* **ACTIVITY**:
Your answer must contain only the lines from the one containing "Instruction: Select the canister" through the end of the entries below, reproduced character for character.

* **INFORMATION GIVEN**:
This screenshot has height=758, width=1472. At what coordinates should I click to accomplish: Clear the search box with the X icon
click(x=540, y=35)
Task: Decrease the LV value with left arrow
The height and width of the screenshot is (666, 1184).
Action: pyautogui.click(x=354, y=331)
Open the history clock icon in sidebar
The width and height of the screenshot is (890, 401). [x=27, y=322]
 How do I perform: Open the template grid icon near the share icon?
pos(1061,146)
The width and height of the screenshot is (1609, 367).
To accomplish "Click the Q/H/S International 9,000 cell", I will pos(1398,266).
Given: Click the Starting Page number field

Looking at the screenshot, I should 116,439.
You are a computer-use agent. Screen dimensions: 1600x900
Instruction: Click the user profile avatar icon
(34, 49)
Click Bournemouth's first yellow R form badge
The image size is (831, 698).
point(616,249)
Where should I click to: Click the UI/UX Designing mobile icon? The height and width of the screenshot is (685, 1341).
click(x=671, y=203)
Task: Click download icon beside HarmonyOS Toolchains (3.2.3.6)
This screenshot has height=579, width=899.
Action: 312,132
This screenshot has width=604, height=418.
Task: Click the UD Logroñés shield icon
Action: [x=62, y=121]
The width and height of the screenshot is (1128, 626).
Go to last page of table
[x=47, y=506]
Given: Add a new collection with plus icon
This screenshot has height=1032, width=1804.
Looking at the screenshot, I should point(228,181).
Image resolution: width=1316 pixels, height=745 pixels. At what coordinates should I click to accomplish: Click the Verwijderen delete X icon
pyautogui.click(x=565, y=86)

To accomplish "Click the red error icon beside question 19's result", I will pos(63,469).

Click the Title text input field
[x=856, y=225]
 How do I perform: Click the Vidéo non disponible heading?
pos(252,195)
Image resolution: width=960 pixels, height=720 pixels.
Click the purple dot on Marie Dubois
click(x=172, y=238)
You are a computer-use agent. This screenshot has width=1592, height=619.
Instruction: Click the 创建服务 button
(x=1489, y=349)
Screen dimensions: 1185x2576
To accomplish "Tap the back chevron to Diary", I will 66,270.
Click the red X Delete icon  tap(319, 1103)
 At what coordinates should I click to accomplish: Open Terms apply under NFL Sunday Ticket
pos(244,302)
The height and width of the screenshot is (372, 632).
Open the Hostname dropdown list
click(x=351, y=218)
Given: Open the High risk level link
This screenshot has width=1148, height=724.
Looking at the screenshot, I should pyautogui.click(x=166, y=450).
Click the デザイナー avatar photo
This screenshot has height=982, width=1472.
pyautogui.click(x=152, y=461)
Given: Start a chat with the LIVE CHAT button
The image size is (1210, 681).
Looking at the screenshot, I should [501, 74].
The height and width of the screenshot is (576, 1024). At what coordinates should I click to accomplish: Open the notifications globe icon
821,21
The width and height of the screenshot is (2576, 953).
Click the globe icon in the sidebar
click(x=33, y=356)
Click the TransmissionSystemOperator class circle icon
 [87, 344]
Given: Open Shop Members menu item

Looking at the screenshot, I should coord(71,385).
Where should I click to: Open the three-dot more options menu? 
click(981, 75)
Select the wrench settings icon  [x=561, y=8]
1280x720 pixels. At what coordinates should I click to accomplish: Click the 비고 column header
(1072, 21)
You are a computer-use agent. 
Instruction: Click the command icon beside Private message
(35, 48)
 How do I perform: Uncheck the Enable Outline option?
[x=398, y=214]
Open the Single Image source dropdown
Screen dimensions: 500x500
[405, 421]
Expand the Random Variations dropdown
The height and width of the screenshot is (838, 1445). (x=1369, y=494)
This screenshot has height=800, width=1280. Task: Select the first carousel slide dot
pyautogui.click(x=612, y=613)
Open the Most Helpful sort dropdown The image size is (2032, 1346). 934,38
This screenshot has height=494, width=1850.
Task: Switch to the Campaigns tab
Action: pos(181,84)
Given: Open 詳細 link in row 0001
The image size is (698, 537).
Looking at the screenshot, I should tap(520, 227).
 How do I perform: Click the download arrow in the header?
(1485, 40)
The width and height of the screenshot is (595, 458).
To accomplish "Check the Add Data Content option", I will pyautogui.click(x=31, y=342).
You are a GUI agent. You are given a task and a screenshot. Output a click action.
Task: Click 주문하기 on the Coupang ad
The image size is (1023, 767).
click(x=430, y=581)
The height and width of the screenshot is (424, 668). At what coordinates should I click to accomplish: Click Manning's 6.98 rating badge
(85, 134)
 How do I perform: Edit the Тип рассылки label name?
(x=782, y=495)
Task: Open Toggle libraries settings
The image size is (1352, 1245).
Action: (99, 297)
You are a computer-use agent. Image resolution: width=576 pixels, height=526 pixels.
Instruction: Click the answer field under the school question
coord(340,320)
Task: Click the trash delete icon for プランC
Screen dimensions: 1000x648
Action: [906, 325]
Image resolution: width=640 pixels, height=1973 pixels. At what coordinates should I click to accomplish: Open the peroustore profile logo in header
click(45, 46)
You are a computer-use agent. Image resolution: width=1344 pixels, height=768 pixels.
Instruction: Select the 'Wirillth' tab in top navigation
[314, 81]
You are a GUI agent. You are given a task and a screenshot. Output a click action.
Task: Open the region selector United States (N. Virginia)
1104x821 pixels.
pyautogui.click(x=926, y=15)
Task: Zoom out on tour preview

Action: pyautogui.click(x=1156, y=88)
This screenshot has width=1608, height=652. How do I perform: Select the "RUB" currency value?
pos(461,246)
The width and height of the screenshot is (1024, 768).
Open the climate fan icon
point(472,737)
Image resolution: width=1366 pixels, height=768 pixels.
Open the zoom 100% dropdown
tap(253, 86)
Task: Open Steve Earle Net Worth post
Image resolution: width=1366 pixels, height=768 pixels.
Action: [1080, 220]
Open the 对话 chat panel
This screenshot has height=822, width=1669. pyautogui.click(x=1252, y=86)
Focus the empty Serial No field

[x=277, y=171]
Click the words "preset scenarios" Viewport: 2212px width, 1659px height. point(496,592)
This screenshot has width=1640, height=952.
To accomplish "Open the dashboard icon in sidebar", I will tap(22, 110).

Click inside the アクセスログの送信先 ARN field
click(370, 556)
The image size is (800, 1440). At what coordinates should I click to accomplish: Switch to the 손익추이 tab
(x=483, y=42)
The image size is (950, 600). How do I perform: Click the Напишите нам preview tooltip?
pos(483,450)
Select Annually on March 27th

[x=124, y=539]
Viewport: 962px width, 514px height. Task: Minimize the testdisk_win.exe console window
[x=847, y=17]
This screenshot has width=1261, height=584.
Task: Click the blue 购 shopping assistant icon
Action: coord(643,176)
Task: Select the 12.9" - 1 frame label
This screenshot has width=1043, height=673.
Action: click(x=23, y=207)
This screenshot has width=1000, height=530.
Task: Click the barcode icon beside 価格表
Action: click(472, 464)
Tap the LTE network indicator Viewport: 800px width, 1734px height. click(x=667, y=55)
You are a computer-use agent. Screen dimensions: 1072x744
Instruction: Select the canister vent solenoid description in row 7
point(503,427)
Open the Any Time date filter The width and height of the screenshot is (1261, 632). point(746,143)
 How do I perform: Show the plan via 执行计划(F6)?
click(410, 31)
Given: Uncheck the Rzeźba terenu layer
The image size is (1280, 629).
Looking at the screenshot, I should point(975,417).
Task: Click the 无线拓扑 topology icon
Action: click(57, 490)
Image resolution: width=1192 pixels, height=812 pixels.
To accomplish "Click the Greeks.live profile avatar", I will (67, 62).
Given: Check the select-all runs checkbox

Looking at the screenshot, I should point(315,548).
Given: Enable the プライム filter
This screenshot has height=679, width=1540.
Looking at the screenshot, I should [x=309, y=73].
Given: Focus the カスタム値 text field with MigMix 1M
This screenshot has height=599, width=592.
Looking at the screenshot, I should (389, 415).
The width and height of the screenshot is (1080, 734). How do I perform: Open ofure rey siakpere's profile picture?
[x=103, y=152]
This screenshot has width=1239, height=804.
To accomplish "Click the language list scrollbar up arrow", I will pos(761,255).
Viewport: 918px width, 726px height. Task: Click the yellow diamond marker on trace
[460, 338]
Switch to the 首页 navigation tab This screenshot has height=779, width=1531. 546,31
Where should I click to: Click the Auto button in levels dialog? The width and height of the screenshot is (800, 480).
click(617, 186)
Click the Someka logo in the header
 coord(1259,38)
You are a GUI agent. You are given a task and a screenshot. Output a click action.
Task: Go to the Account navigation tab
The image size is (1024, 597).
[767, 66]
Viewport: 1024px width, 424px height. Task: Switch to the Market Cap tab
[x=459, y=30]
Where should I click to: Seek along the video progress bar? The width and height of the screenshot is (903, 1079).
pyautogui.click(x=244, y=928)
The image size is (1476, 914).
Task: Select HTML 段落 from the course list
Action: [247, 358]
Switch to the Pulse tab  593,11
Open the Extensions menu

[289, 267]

* **OUTPUT**:
Instruction: Select the canister vent solenoid description in row 7
point(503,427)
Open the Any Time date filter The width and height of the screenshot is (1261, 632). point(746,143)
 How do I perform: Show the plan via 执行计划(F6)?
click(410, 31)
Given: Uncheck the Rzeźba terenu layer
The image size is (1280, 629).
Looking at the screenshot, I should point(975,417).
Task: Click the 无线拓扑 topology icon
Action: click(57, 490)
Image resolution: width=1192 pixels, height=812 pixels.
To accomplish "Click the Greeks.live profile avatar", I will (67, 62).
Given: Check the select-all runs checkbox

Looking at the screenshot, I should point(315,548).
Given: Enable the プライム filter
This screenshot has height=679, width=1540.
Looking at the screenshot, I should [x=309, y=73].
Given: Focus the カスタム値 text field with MigMix 1M
This screenshot has height=599, width=592.
Looking at the screenshot, I should (389, 415).
The width and height of the screenshot is (1080, 734). How do I perform: Open ofure rey siakpere's profile picture?
[x=103, y=152]
This screenshot has width=1239, height=804.
To accomplish "Click the language list scrollbar up arrow", I will pos(761,255).
Viewport: 918px width, 726px height. Task: Click the yellow diamond marker on trace
[460, 338]
Switch to the 首页 navigation tab This screenshot has height=779, width=1531. 546,31
Where should I click to: Click the Auto button in levels dialog? The width and height of the screenshot is (800, 480).
click(617, 186)
Click the Someka logo in the header
 coord(1259,38)
You are a GUI agent. You are given a task and a screenshot. Output a click action.
Task: Go to the Account navigation tab
The image size is (1024, 597).
[767, 66]
Viewport: 1024px width, 424px height. Task: Switch to the Market Cap tab
[x=459, y=30]
Where should I click to: Seek along the video progress bar? The width and height of the screenshot is (903, 1079).
pyautogui.click(x=244, y=928)
The image size is (1476, 914).
Task: Select HTML 段落 from the course list
Action: [247, 358]
Switch to the Pulse tab  593,11
Open the Extensions menu

[289, 267]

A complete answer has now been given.